12 Cigars to Try This Weekend

Weekends are for two things: relaxation and celebration. Thankfully, God made cigars for both. Rough week at work? Phone a friend and light up. Clinch a client and get that pat on the back from the boss? Phone a few – and light up. Either way, the list below will be your guide to an hour’s escape from whatever it was that happened this week – and whatever it is that’s waiting for you on Monday.

First Time Smokes

Odds are you’re not a seasoned connoisseur, but that’s more than okay. The key is to start lighter and work your way up. Let your buddy Gary swing for the fences with a 9-inch stick of the devil’s dynamite, and then enjoy the show when he tosses his cookies an hour later.

Perdomo Lot 23 (Toro): If this stick doesn’t show up in your local cigar shop, shake the proverbial dust off your sandals and deuce out. This is a classic, and anybody who shows up with a Lot 23 is a welcome man in my house.

Rocky Patel Connecticut (Toro): I recently had the chance to meet Rocky Patel himself, and, despite being a loyal Packers fan, he makes a mean Connecticut. Light, smooth, and sweet, this is probably the best starter on the list.

Oliva Serie O (Robusto): A 94-rating from Cigar Aficionado should tell you most of what you need to know, and the fact that it’s a Nicaraguan puro should tell you the rest. Granted, this one’s more on the medium side, but it’s nothing you can’t handle.

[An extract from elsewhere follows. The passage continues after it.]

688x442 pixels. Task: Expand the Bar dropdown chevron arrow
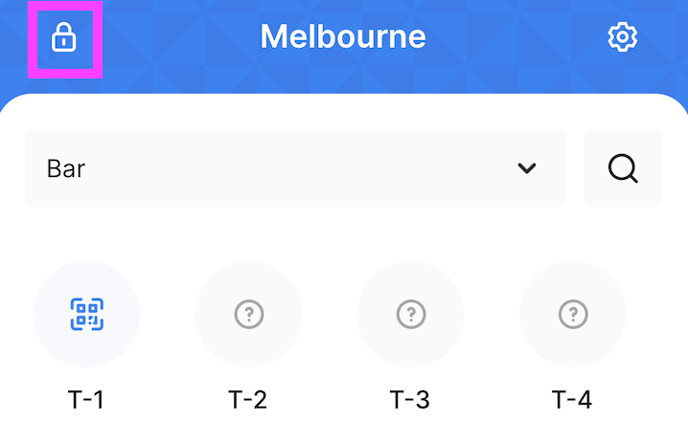pos(527,169)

Curivari Buenaventura (Toro): Think craft beer is cool for its individuality? Then you’ll love Curivari. Marketing? None. Branding? Snooze. This hidden gem is about flavor, and despite its mild-to-medium body, it brings a smoothness that keeps the box at my local shop empty.

My Favorites

I’ve smoked hundreds of cigars, and these four will take on any of your granddad’s favorites – and win.

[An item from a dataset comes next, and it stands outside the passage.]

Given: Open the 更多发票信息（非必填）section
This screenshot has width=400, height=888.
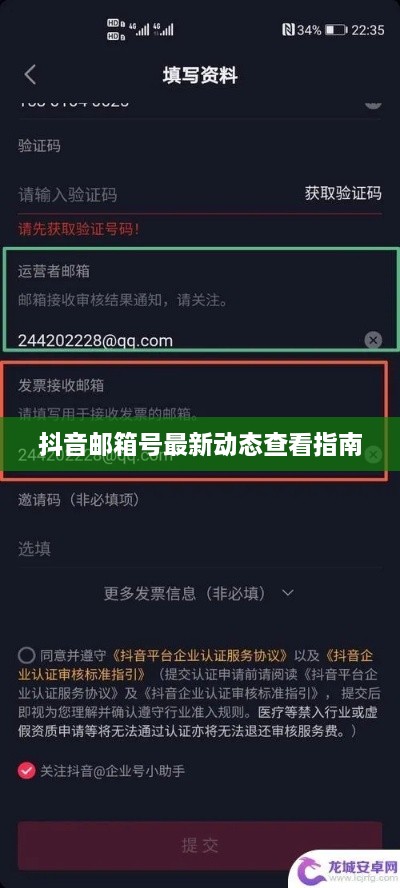Looking at the screenshot, I should (x=199, y=593).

E.P. Carillo La Historia (Torpedo): If Trump’s wall gets built I sure hope somebody smuggles over all the Mexican San Andres tobacco first. Smoke the La Historia and you’ll agree.

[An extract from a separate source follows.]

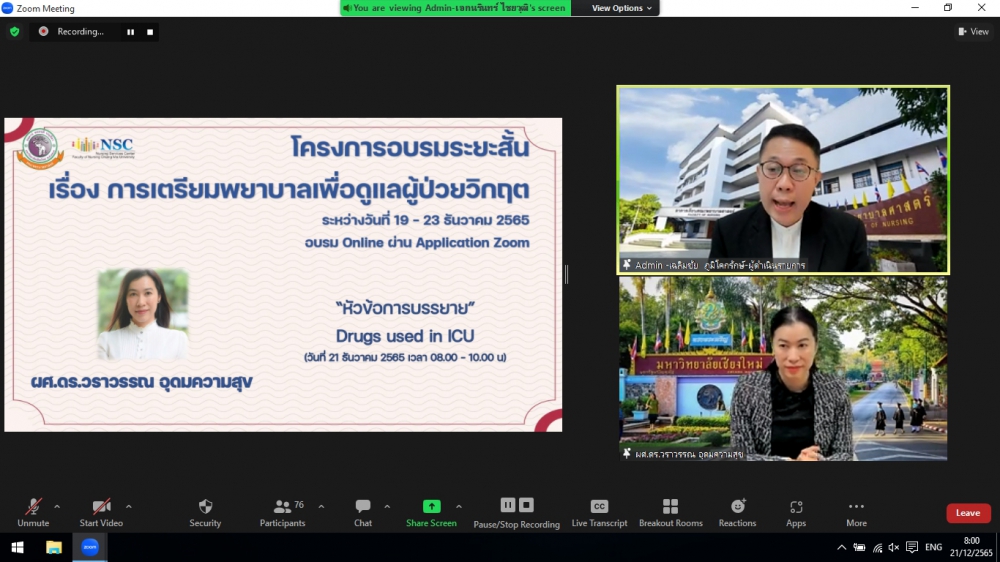Image resolution: width=1000 pixels, height=562 pixels.
Task: Stop the recording in top bar
Action: click(x=150, y=32)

CAO Brazilia (Robusto): If Rio’s polluted Olympic water has you turned off to South American flavor, think again. The Brazilian Araparica leaf on this beefed-up robusto adds a load of maduro sweetness to a strangely delicious mineral flavor for a rich, hour-plus smoke.

San Lotano Oval Maduro (Torpedo): Box-pressed cigars are no longer the kings of swanky sticks. AJ Fernandez nailed it with this ingenious oval-shaped cigar, and you’ll like smoking it even more than looking at it. At $9+ it won’t come cheap but the Nicaraguan long filler and rich maduro wrapper won’t let you down.

Ave Maria Recoquista (Torpedo): I can’t say enough about this cigar. Its chestnut- brown single-stick box makes it the most impressive looking one on the list. Don’t bother looking for it at your local shop; just go online and fork over your paycheck – you won’t be missing it.

Best for the Budget

I hear people claiming all the time that $5 is cheap. Ever see one of those old 5-cent cigar signs? That’s cheap. But too often cheap comes at the expense of quality. Don’t worry, I spent four years of financial famine (college) yes-ing and no-ing cheap cigars in search of the best value.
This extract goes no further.